Does anyone know of an agency that uses the title "Master Patrol Officer" and uses this position as a supervisor in the absence of a sergeant? If so, what insignia is worn on collar and/or sleeve, etc? Thank you.


----------



## topcop14

We don't have a master patrolman however the most senior officer on duty is the officer in charge in the absence of a sergeant. The OIC will get payed the same rate as a sergeant for the hours that they are in charge.


----------



## csauce777

I think most places that use it, wear corporal stripes.


----------



## Herrdoktor

We use Master Police Officer after 12 years of service. It's not a supervisory rank and is only for 'career development.' (benefits and higher pay essentally) MPOs are usually a squad's longest serving officers and have de facto rank over other guys.

A diamond under a single strip is worn on the sleeve. I can't find one on google imagine search.

edit: The closest thing I could find. A diamond instead of a star and no chevrons


----------



## cc3915

263 and Delta are "Master Patrol Officers". Haha


Sent from my iPhone using Tapatalk


----------



## 263FPD

The geniuses in charge of my department, wanted to implement a two stripe insignia for a master
Patrolmen/Trainers (FTO)..
That shit went out the window when they realized that there would be a stipend involved. I FTO and my only perk is two hours of compensatory time per each training shift that I do. I am perfectly OK with it. 

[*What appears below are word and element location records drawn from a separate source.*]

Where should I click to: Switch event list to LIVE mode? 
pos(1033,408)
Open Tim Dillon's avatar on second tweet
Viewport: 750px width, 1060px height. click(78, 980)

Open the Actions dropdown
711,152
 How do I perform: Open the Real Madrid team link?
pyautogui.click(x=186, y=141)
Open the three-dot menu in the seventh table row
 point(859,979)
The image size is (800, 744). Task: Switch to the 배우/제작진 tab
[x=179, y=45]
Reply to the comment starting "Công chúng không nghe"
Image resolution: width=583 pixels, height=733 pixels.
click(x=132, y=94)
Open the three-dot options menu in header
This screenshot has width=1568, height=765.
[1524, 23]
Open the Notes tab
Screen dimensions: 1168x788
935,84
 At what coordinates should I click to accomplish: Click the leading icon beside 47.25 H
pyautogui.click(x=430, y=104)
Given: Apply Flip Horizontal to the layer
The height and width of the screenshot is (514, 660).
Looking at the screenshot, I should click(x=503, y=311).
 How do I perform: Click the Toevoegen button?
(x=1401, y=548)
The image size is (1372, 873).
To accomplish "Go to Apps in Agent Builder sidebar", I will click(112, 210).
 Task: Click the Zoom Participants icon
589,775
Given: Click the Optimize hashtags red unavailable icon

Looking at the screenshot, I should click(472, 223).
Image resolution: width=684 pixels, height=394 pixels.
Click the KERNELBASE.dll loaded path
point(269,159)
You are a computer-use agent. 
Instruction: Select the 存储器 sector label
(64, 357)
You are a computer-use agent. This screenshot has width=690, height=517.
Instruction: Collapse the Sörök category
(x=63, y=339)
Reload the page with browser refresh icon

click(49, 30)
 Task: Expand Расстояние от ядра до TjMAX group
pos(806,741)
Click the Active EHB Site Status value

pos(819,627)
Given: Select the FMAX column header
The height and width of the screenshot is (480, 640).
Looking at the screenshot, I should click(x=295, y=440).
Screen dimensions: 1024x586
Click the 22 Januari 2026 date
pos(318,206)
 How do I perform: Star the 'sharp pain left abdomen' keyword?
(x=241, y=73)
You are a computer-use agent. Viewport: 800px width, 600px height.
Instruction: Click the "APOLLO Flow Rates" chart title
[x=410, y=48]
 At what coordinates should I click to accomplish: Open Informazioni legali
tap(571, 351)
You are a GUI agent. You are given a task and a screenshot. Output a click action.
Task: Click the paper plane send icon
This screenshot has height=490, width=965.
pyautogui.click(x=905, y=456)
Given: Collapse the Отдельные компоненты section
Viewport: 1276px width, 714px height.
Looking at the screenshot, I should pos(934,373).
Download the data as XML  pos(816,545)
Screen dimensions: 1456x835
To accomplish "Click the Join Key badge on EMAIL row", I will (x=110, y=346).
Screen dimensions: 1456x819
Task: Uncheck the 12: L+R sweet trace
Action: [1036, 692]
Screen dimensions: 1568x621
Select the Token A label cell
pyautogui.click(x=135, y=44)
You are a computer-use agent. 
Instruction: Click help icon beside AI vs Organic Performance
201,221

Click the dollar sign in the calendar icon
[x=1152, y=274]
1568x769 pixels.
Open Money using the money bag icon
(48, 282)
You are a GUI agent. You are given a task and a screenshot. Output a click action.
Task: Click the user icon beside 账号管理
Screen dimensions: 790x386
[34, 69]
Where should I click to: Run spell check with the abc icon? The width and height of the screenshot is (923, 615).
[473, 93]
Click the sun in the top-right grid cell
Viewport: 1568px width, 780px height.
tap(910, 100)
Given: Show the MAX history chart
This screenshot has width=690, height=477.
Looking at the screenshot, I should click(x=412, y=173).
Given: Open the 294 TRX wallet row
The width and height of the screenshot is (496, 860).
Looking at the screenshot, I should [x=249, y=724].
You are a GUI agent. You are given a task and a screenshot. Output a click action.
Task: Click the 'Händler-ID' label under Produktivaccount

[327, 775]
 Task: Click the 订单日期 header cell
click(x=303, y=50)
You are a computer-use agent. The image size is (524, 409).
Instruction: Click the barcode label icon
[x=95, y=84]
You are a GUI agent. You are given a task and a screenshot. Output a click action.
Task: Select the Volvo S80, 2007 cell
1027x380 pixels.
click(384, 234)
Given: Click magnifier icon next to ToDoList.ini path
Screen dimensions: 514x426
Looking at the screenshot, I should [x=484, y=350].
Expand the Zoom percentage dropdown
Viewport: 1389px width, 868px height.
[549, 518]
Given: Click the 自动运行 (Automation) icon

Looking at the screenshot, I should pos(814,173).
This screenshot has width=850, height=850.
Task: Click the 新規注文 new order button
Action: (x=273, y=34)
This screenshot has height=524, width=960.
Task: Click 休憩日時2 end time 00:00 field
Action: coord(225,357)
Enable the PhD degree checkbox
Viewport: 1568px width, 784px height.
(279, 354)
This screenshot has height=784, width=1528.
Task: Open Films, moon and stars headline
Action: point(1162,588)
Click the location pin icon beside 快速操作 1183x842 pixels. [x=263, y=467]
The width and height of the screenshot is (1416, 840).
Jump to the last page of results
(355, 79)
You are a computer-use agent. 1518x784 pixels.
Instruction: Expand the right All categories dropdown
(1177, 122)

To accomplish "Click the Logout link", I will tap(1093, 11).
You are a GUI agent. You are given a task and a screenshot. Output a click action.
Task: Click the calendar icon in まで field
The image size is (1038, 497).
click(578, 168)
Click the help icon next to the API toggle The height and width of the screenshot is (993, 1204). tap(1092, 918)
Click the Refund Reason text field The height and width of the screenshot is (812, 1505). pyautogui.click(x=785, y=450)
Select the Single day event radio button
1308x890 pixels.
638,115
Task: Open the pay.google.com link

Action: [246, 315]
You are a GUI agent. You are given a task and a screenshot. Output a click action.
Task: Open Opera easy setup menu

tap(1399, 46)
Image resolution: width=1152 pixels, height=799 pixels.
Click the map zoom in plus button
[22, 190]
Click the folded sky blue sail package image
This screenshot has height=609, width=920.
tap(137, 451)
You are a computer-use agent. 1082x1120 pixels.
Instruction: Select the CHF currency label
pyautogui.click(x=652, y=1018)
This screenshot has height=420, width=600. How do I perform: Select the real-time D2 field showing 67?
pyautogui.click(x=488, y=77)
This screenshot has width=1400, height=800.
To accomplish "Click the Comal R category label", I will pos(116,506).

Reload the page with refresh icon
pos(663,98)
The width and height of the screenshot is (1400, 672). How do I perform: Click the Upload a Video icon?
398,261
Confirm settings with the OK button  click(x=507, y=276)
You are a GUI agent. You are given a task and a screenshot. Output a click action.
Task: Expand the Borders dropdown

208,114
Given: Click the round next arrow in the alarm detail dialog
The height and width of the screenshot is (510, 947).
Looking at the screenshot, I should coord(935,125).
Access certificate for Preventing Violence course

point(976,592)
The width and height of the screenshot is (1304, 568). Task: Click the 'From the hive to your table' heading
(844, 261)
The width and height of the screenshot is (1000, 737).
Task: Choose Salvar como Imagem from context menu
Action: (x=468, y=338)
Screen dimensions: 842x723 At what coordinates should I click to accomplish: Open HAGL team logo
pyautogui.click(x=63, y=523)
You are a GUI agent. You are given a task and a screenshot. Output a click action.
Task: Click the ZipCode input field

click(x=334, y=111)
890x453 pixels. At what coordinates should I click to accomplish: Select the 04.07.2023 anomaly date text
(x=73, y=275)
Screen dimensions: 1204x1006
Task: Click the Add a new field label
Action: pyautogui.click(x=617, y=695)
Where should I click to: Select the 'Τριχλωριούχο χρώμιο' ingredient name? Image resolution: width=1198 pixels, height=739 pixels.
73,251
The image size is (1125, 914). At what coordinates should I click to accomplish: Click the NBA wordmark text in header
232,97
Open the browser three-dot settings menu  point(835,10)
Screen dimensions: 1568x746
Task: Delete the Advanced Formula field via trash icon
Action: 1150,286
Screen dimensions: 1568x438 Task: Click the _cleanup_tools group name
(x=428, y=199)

Sent from my iPhone using Tapatalk


----------



## lofu

We have Master Baiters (someone had to do it).


----------



## Guest

cc3915 said:


> 263 and Delta are "Master Patrol Officers". Haha


We're legends in our own minds.


----------



## Herrdoktor

LawMan3 said:


> Squad....God, I hate that word


----------



## 263FPD

LawMan3 said:


> Squad....God, I hate that word


Flashbacks? 

Sent from my iPhone using Tapatalk


----------